Al presidente della Cia il Premio nazionale di cultura enogastronomica "Verdicchio d'oro"

13 settembre 2017
Al presidente della Cia il Premio nazionale di cultura enogastronomica
 

L'evento si terrà il 16 e il 17 settembre tra Staffolo e Jesi, in provincia di Ancona. Al centro della 52° edizione la rinascita delle Marche dopo il terremoto, anche attraverso cibo, vino e agricoltura de territorio.
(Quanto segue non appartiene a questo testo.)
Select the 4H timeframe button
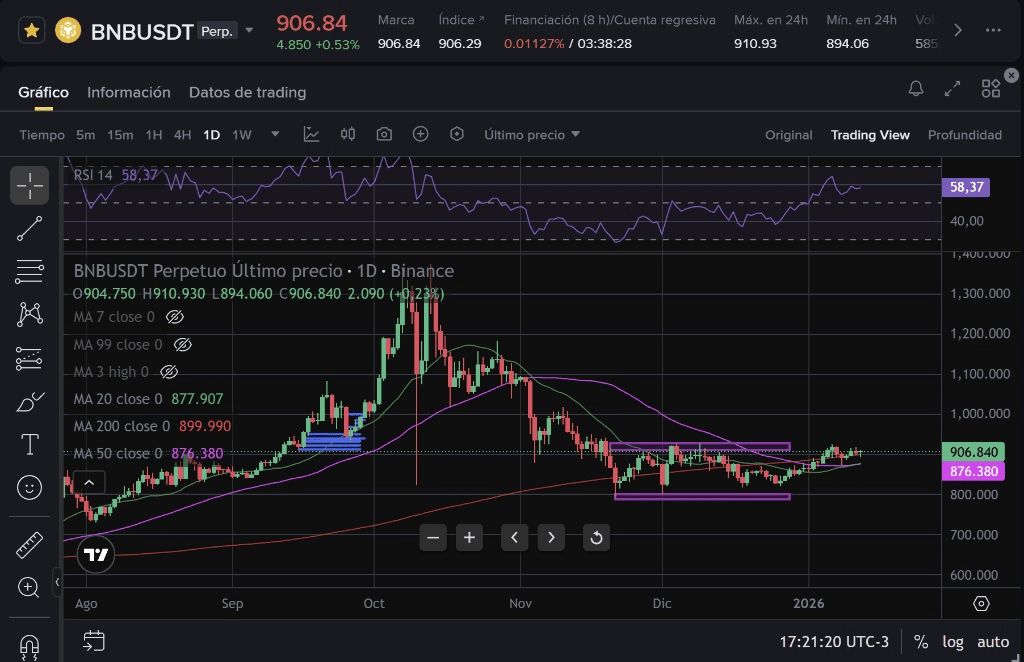Image resolution: width=1024 pixels, height=662 pixels. [182, 134]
La consegna dei riconoscimenti domenica nella Sala Teatro Cotini del centro storico.

Il presidente nazionale della Cia-Agricoltori Italiani Dino Scanavino riceverà il "Verdicchio d'oro", il Premio nazionale di cultura enogastronomica organizzato ogni anno dal Comune di Staffolo (Ancona) e dall'Accademia Italiana della Cucina, in collaborazione con l'Istituto Marchigiano di Tutela Vini.

Giunto alla sua 52° edizione, il Premio -riservato a coloro che si sono distinti nella promozione e valorizzazione della cultura enogastronomica del nostro Paese- si articolerà in una due giorni di lavori.

Sabato 16 settembre, alle ore 18 presso la Galleria Pinacoteca di Jesi, si terrà il convegno "Export veicolo di ripresa dell'economia del territorio del Verdicchio", seguita da una degustazione di vini e prodotti tipici del territorio. Domenica 17 settembre, nel centro storico di Staffolo alle ore 10, ci sarà la tavola rotonda su "Il ruolo dell'enogastronomia marchigiana nella ripresa dopo il sisma", dove parteciperanno -oltre a Scanavino- il rettore dell'Università di Camerino Flavio Corradini; il presidente nazionale dei Dottori Agronomi e Forestali Andrea Sisti; l'esperto enogastronomico Tommaso Luchetti; il professore Giuseppe Benelli già presidente del Premio Bancarella. A presiedere i lavori il presidente onorario dell'AIC Giovanni Ballarini. Subito dopo si svolgerà la premiazione vera e propria con il pranzo accademico presso l'Enoteca comunale.